From the sounds of it the selector valve on the frame stopped working so the PO added the manual valve under the seat and did not bother with the sending units to send the tank level to the gauge.
If you pull the sending unit wire from each tank and ground it, key on and see if the gauge moves to full. Ground 1 wire at a time and flip the switch between wire grounding so you know if the switch & wiring are working.
Dave ----
The switch is the one on the heater panel to the farthest right. I would not be surprised one bit if he added a manual selector.
So on the backside of that selector- I have 5 pins- ALL wires are cut clean except yellow on that feeds back to harness so I am not sure grounding them out would help. I bet there is no power going to the float in the tank.
So give the sending wire(s) a ground and flip the switch to see if the gauge works.

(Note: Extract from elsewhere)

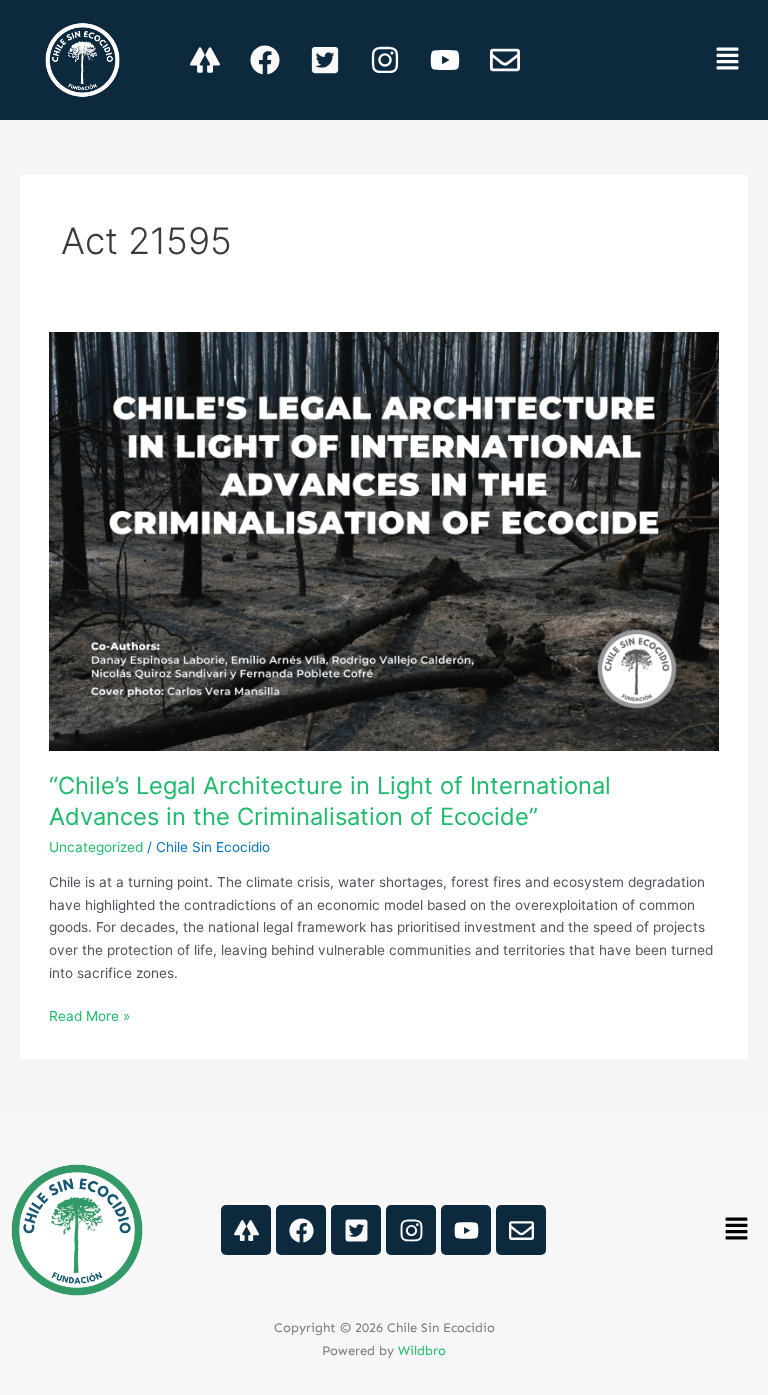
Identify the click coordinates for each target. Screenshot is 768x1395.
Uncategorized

The other thing you can do is use a test light on the sender wires at the tanks. With the test light on the wire(s) 1 at a time and flipping switches between them, the test light should blink if the switch is sending power to the sender.
Dave ----
"Emissions removed" might very well freak out the computer (yes, this is a computer-controlled engine) resulting in the ignition timing not advancing, resulting in spectacularly lame engine performance. The computer has nothing to do with the dash gauges or tank selector, just saying you might be woefully underimpressed with the performance of this thing.